I was out with a 4 year old recently who took exception to me throwing cigar butts over the side! Had to explain that they were just made of leaves but she didn't seem impressed..
 
Not many people know about 'The Great Pacific Garbage Patch' an area of 'Plastic Soup' that streches about 500 nautical miles between USA past Hawaii and almost to Japan. Around 100 million tonnes of our rubbish. Ok not all has been dumped overboard by YBW users, but for the largest landfill in the world it is not all that well reported.

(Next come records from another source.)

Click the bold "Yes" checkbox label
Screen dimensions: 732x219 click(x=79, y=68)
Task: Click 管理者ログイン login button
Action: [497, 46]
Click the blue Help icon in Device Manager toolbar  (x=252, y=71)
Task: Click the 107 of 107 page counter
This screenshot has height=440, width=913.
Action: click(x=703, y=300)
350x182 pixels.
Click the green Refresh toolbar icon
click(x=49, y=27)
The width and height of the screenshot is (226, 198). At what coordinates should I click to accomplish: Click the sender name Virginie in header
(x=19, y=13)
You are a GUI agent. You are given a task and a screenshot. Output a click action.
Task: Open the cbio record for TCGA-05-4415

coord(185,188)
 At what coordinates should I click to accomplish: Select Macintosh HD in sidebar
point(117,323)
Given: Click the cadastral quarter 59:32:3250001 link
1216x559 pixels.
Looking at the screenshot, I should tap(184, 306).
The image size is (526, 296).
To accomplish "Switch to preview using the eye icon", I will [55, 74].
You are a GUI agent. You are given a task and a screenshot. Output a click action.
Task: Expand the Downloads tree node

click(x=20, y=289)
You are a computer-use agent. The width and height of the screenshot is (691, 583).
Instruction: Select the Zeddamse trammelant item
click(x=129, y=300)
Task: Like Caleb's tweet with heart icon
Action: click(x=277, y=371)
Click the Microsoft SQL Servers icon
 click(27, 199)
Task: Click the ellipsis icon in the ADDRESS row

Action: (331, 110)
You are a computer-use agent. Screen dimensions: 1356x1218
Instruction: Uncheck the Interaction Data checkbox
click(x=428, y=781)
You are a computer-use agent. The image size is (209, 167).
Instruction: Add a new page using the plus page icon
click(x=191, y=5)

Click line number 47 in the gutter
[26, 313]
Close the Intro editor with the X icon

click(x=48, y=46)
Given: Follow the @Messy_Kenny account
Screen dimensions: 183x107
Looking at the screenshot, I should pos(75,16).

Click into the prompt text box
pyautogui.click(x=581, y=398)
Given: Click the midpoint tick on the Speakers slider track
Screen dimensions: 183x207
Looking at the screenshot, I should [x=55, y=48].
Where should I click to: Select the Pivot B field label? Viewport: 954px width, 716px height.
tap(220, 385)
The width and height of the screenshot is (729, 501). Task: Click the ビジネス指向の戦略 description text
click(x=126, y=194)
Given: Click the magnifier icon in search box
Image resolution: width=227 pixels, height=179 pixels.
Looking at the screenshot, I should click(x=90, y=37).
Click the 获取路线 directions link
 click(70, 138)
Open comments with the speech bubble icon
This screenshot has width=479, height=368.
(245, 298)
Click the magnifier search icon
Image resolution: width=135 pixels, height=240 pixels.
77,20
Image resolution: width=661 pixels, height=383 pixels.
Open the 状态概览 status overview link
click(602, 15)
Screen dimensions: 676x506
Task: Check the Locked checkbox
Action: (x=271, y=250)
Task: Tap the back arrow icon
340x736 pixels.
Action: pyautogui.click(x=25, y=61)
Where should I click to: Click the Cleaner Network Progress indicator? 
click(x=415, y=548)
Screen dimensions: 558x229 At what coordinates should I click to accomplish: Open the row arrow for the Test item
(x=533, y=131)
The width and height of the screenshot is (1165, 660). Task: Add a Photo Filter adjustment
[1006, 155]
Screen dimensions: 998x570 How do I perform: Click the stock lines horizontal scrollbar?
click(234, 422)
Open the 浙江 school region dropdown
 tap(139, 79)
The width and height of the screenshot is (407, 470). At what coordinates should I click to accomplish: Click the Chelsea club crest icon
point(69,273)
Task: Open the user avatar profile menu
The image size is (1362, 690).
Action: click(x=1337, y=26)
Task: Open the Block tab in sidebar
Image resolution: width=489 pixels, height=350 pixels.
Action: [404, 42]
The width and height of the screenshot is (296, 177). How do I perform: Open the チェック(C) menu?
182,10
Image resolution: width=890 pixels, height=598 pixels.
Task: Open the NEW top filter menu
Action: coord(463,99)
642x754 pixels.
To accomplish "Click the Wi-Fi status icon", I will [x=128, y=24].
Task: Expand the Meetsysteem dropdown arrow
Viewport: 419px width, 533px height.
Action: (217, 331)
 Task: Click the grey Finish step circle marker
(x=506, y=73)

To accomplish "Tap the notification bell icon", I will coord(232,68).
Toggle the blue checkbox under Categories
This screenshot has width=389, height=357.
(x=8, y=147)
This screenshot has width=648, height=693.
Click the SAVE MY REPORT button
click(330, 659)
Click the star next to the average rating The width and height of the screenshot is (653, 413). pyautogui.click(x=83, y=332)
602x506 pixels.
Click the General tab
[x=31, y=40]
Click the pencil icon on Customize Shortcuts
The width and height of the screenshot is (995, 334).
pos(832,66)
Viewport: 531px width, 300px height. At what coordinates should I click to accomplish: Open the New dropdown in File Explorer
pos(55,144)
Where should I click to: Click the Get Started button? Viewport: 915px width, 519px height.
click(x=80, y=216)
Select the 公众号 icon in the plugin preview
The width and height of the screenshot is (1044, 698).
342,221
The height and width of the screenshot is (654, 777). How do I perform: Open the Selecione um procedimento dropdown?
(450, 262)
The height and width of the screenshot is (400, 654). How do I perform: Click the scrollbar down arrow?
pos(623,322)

http://www.independent.co.uk/enviro...at-stretches-from-hawaii-to-japan-778016.html


tip.jpg


Not actually a picture of the Pacific Garbage patch though...:confused:
 
AH it's about rubbish........I very often bring back more than I take out because I cannot stand to see things like plastic & glass bottles littering the lovely untouched places I seek out & try to enjoy.
It is amazing how many people would s**t in their own breakfasts if given half a chance.
 
There's really no excuse for throwing things over the side when your next port is less than a couple of days away. On an ocean passage it's a different story. The rules I and many other skippers operate are-

Cans: puncture and sink
Bottles: fill and sink
Food waste: overside
Paper: ditto
Plastics: wash & store.

I understand that in Ireland you can't take your waste to a convenient bin ashore. I wonder how much additional dumping at sea that causes.

I agree with you and would add "and burn the plastic when you get to the far bank". Not very pc, I know. I'm not sure everybody knows that if you don't burn the plastic it ends up in a tip that ends up in the sea. Or at least it did on most of the Atlantic and Caribbean islands we have visited.
 
Glass underwater

Depending on how you look at the picture, the survival time for glass is shown as either 600 years or indeterminate. I had an experience a few years ago which makes me rather doubt this.

In the early 90s I took part in a clean up of a bit of the Forth and Clyde Canal in Glasgow, at Lock 27 beside the newish pub of the same name, built there about 15 years previously. With the canal de-watered, hundreds of beer glasses were revealed on the bottom within chucking distance of the pub garden. These we removed. The interesting point was that while some glasses were almost "as new", others were noticeably lighter and thinner, and some of these were so weak that they broke under the gentlest handling. If the thinnest (and presumably oldest) ones had been in the water for less than 20 years then I reckon that about 50 years would have been enough to make them disappear entirely.

Now that was of course fresh water not salt, and there is every chance of contamination of the canal water with all sorts of industrial effluent, but the F&C has an ample water supply and any effluent would be massively diluted. So coming back to the original point, I rather wonder if the quoted figure for glass survival time is exaggerated.
 
Depending on how you look at the picture, the survival time for glass is shown as either 600 years or indeterminate. I had an experience a few years ago which makes me rather doubt this.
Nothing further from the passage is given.